Sunday, April 13, 2008

Motivation

I noticed this page, 5 Great Reasons to Learn a Language! [LanguageWorld - 29 February 2008] on my web wanderings and it brought back to mind that conundrum that learning another language undeniably takes commitment and persistence but for many English-spaking students it is inherently boring, hard, not as motivating as sports, media attractions, socialising in their first language, even other school subjects!

It takes motivation to begin a foreign language and motivation to stay with it. Teachers can work hard to make the class experience pleasurable and satisfying, reassure students of the rewards and promote languages to the school community and through the media but ... our retention rates show we fail (with notable exceptions.

I think we need one of the Online Seminars during IYL to be about motivation of Australian students in languages study. Who has ideas? Does anyone among us have some sure-fire methods for motivating? Different for different levels and different children? Or, in a country averse to languages study, are compulsion at school, extra points for uni entry and overseas study scholarships the way to go? Contact me if you would like to speak in a motivation forum.

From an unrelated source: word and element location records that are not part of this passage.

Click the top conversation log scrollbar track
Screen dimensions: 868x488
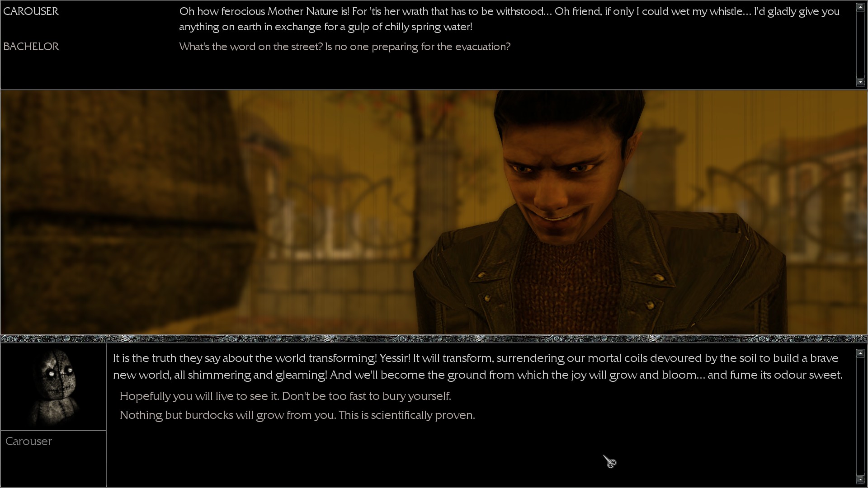(x=860, y=44)
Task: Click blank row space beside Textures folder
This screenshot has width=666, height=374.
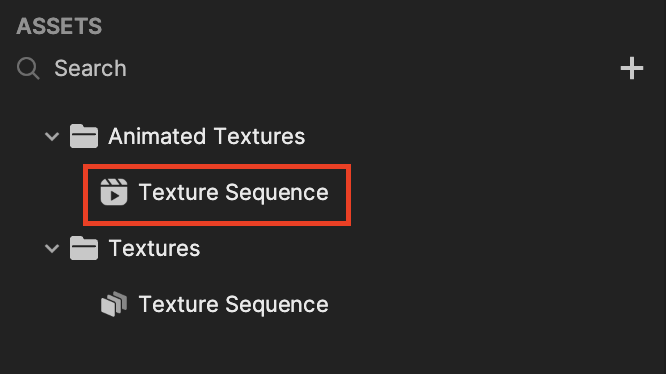Action: (433, 248)
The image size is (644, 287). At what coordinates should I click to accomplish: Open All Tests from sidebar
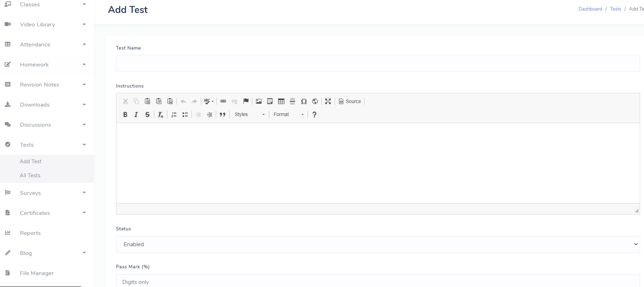30,176
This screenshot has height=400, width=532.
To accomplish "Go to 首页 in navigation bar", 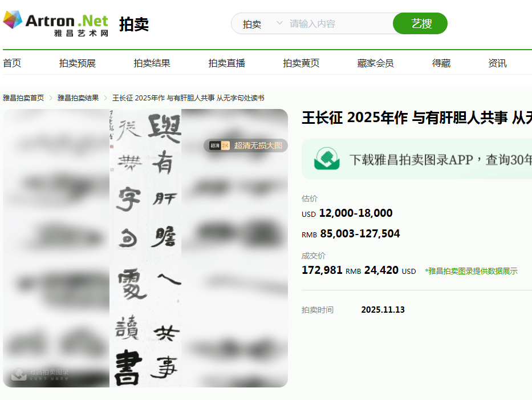I will click(12, 63).
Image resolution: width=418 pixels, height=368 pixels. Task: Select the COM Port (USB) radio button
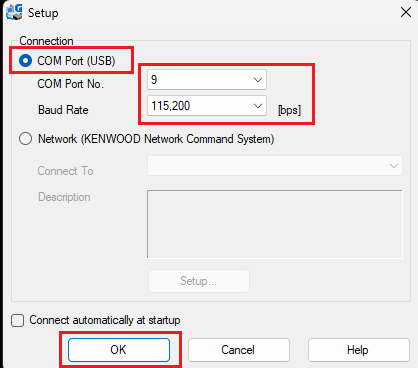[26, 61]

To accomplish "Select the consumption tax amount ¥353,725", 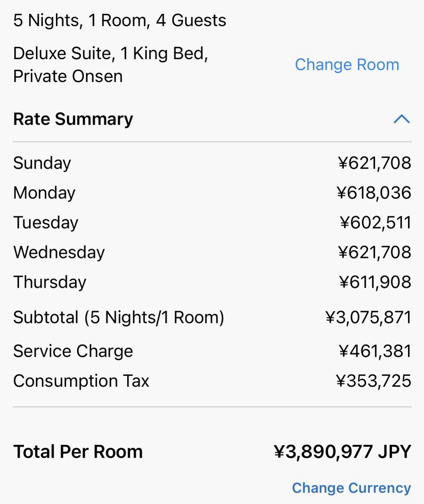I will point(374,381).
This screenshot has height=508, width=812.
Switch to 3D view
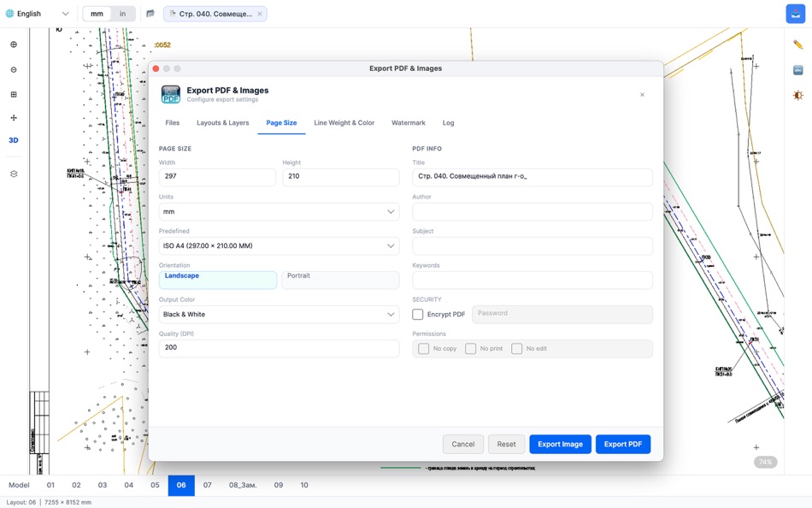[x=14, y=140]
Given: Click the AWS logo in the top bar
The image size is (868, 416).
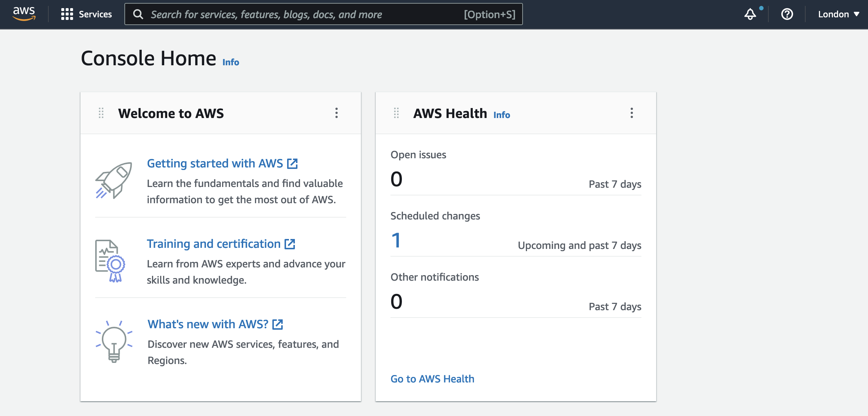Looking at the screenshot, I should coord(23,13).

P.S. A senior academic at my uni said he would not like to see compulsion for any field of study; he does not believe in "re-education camps". Let the market decide; do a good job of selling your subject. I tended to agree with this democratic sentiment at the time but since I have thought, e-duc-ation itself means leadership. It means the current adult generation make their best informed decision about what the rising generation need to learn. And surely there are many many things we want children to learn, and insist they do for their own sake: from crossing the street safely to reading and writing and respectful relations with others. If languages are vital to our society's future, why are we so frightened of making languages study mandatory? Or at least, so thoroughly supported and rewarded, it amounts to society-wide endorsement? Why won't we do this?

3 comments:

tannereg said...

lets get away from the high expectations of TEE level language and focus on language as a practical tool for students - more schools need to offer language for industry or just communication. we cannot continue to try and compete agains electives such as D&T or digital photography. Even with bonuses etc the numbers will not rise significantly. only the very few will actually study langs at uni - most students I see intend continuing langs as part of another degree if they haven't been put off by the irrelevancies of TEE language.

cheers!

tannereg said...

Hi - well, as I see it and I am only a very new head of languages at a private boys' school we on a loosing streak because we are non-compulsory and are fighting for students along with digital photography, D&T etc but not only that, year 2 exams are written by university professors/lecturers who are a bit "precious" about what they think is a TEE paper! The level these people expect our students to operate at is ludicrous unless you are destined for studying langs at uni of course. Lets make the teaching and learning of languages more practical and industry based and I am sure we will get higher numbers. Many students would take a unit of langs once at uni but don't bother with TEE because they simply cannot get the mark despite our best efforts!

Cheers!

Phil Mahnken said...

I find myself torn on this issue. When I was teaching in schools I resented university people thinking they could dictate via Schools Boards etc what should be done in school language programs with little first hand experience of the lived reality of schools. Mind you, I was always disappointed with the linguistic proficiency levels students attained no matter "how hard I taught", how much fun I injected into the programme, or how rigorous, or what texts and other resources we used. The day of solid guaranteed academic progress passed when languages became optional, schools became comprehensive, and we all liberalised our attitudes ("better they be happy and safe at non-elitist schools than oppressed, fearful and resentful as in olden days/our day"). Since moving to universities, since finding that learners really can make rapid, very satisfying and respectable gains in language proficiency (testable, demonstrable, oral and written) if the approach is sound and they commit themselves, I find myself looking at schools with a sense of hopelessness. [And plenty of school teacher mates agree.] Is it tertiary entrance exams that are the bugbear? I say toss them if they are - but will you put in place some other standard so we can believe in your courses and outcomes? Or is there a decline of standards (in many disciplines, not just languages, at school and at universities)? I don't want to be a grumpy old man nor do I want us to kid ourselves.